You probably said it follows that “X is an uncle” but if you are an is-ought gap enthusiast you would know that this inference is illicit unless a hidden premise about uncle’s was contained within the argument
Remember the point is that every valid derivation introducing a new term requires an analytic bridge premise one that already contains that term/predicate (or an equivalent). e.g. an “ought” in the case of morality
In the case of the argument above it would be
P1: X is a man
P2: X has a sibling
P3: X’s sibling has a child
P(implicit): The term “uncle” means a man whose sibling has a child
C: Therefore, X is an uncle
The entire point is one of triviality when it comes to entailment, that is, it’s about whether their introduction in a conclusion requires prior appearance in the premises. So the semantic meaning of “hedgehog” or “good” is superfluous to the formal entailment rule. Even if “hedgehog” has a perfect analytic definition, you still need to include that definition or something equivalent as a premise (implicitly or explicitly) before the inference to “X is a hedgehog” or "x is an uncle" can go through.

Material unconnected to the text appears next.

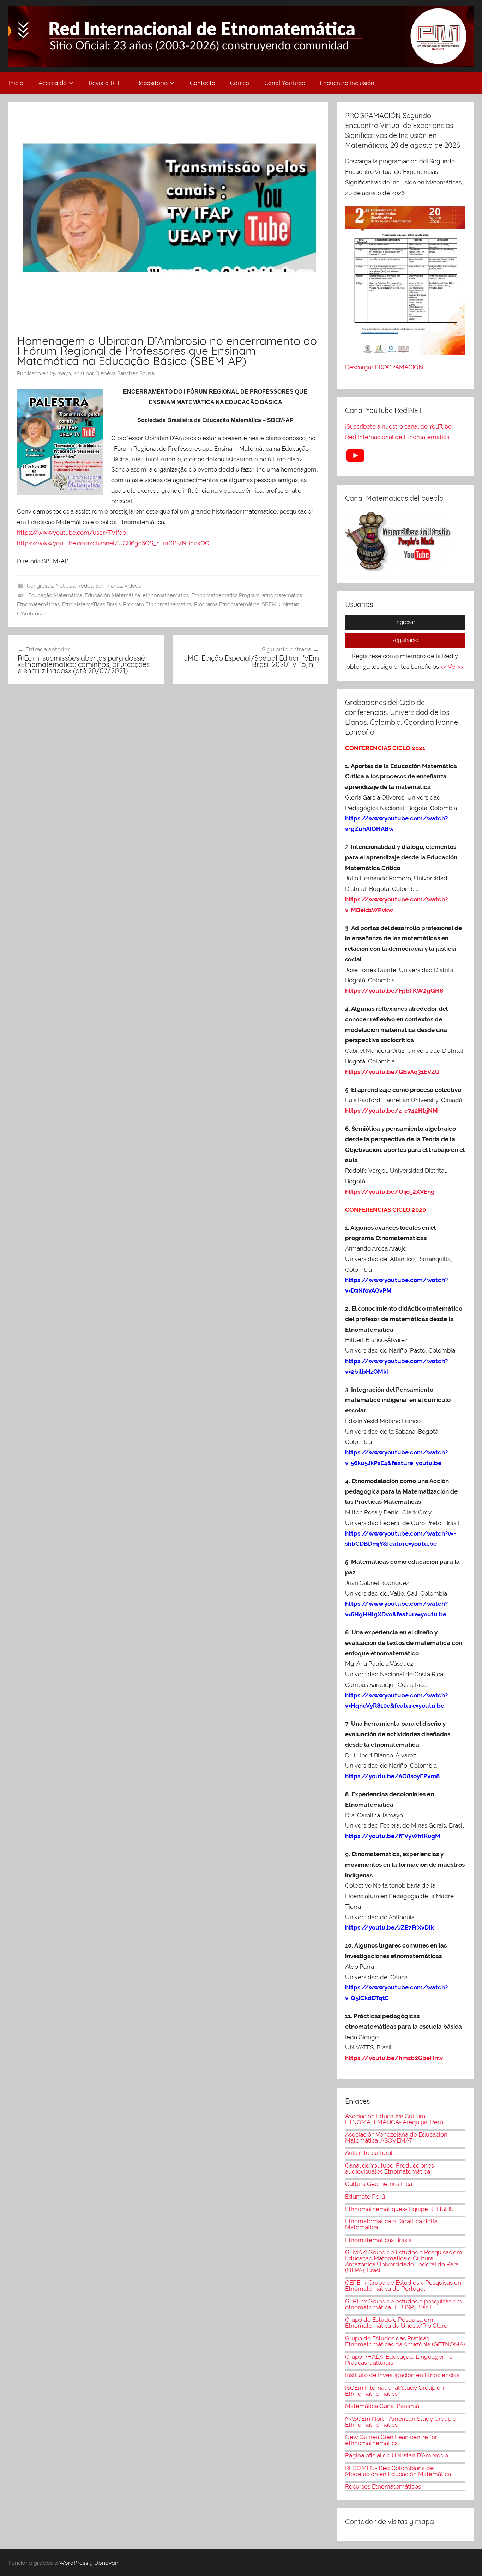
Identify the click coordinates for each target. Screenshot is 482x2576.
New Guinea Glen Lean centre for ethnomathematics (391, 2440)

Logic is Conservative. In a deductively valid argument, you cannot get out what you didn't put in. Logic doesn't know what a "hedgehog" is; it only knows symbols.
If your premises are about A, B, and C.
And your conclusion is about D.
The argument is invalid. It doesn't matter if D is "Moral Goodness" or "Hedgehogs" or "Batman." If the term wasn't in the premises, it cannot appear in the conclusion without a bridge.
The existence of the gap, then, cannot be used as evidence that moral facts are suspicious. If the gap prevented moral realism, it would also have to prevent "biological realism" or "hedgehog realism." (Yes, these are silly terms, but you get the point being made). Since we accept that biological facts are real despite the logical gap, we must accept that moral facts could be real despite the logical gap.